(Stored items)
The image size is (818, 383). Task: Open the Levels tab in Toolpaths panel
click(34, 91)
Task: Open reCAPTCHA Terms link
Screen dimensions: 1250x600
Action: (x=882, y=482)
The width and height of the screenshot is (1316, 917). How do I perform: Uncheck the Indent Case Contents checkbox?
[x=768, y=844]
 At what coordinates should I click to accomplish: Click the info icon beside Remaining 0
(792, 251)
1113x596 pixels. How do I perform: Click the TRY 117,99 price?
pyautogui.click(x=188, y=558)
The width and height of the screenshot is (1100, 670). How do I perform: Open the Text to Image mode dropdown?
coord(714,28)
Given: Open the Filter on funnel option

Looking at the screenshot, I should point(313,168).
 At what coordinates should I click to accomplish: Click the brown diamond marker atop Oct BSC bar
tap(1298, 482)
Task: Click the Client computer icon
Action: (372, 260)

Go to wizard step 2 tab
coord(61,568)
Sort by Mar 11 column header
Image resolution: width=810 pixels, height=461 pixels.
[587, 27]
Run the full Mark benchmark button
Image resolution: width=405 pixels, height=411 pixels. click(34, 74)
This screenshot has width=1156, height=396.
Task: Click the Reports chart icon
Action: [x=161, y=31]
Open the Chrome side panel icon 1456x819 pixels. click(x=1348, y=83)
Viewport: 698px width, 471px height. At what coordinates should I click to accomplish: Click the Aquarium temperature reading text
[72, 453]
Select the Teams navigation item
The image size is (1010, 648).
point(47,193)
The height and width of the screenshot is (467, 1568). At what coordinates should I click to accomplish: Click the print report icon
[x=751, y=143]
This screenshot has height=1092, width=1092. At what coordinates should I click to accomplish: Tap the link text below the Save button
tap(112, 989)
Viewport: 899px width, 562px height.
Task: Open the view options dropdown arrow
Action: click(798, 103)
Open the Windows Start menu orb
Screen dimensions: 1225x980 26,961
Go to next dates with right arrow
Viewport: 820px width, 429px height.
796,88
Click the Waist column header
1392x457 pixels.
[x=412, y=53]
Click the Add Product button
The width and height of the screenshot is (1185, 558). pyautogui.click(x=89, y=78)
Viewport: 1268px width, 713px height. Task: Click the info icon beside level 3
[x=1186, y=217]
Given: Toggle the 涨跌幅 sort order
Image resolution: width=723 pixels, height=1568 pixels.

## SET TASK
Rewrite the lines above as a JSON list of strings, one string per line, and omit any blank lines.

## THE RESULT
[
  "The image size is (818, 383). Task: Open the Levels tab in Toolpaths panel",
  "click(34, 91)",
  "Task: Open reCAPTCHA Terms link",
  "Screen dimensions: 1250x600",
  "Action: (x=882, y=482)",
  "The width and height of the screenshot is (1316, 917). How do I perform: Uncheck the Indent Case Contents checkbox?",
  "[x=768, y=844]",
  " At what coordinates should I click to accomplish: Click the info icon beside Remaining 0",
  "(792, 251)",
  "1113x596 pixels. How do I perform: Click the TRY 117,99 price?",
  "pyautogui.click(x=188, y=558)",
  "The width and height of the screenshot is (1100, 670). How do I perform: Open the Text to Image mode dropdown?",
  "coord(714,28)",
  "Given: Open the Filter on funnel option",
  "Looking at the screenshot, I should point(313,168).",
  " At what coordinates should I click to accomplish: Click the brown diamond marker atop Oct BSC bar",
  "tap(1298, 482)",
  "Task: Click the Client computer icon",
  "Action: (372, 260)",
  "Go to wizard step 2 tab",
  "coord(61,568)",
  "Sort by Mar 11 column header",
  "Image resolution: width=810 pixels, height=461 pixels.",
  "[587, 27]",
  "Run the full Mark benchmark button",
  "Image resolution: width=405 pixels, height=411 pixels. click(34, 74)",
  "This screenshot has width=1156, height=396.",
  "Task: Click the Reports chart icon",
  "Action: [x=161, y=31]",
  "Open the Chrome side panel icon 1456x819 pixels. click(x=1348, y=83)",
  "Viewport: 698px width, 471px height. At what coordinates should I click to accomplish: Click the Aquarium temperature reading text",
  "[72, 453]",
  "Select the Teams navigation item",
  "The image size is (1010, 648).",
  "point(47,193)",
  "The height and width of the screenshot is (467, 1568). At what coordinates should I click to accomplish: Click the print report icon",
  "[x=751, y=143]",
  "This screenshot has height=1092, width=1092. At what coordinates should I click to accomplish: Tap the link text below the Save button",
  "tap(112, 989)",
  "Viewport: 899px width, 562px height.",
  "Task: Open the view options dropdown arrow",
  "Action: click(798, 103)",
  "Open the Windows Start menu orb",
  "Screen dimensions: 1225x980 26,961",
  "Go to next dates with right arrow",
  "Viewport: 820px width, 429px height.",
  "796,88",
  "Click the Waist column header",
  "1392x457 pixels.",
  "[x=412, y=53]",
  "Click the Add Product button",
  "The width and height of the screenshot is (1185, 558). pyautogui.click(x=89, y=78)",
  "Viewport: 1268px width, 713px height. Task: Click the info icon beside level 3",
  "[x=1186, y=217]",
  "Given: Toggle the 涨跌幅 sort order",
  "Image resolution: width=723 pixels, height=1568 pixels."
]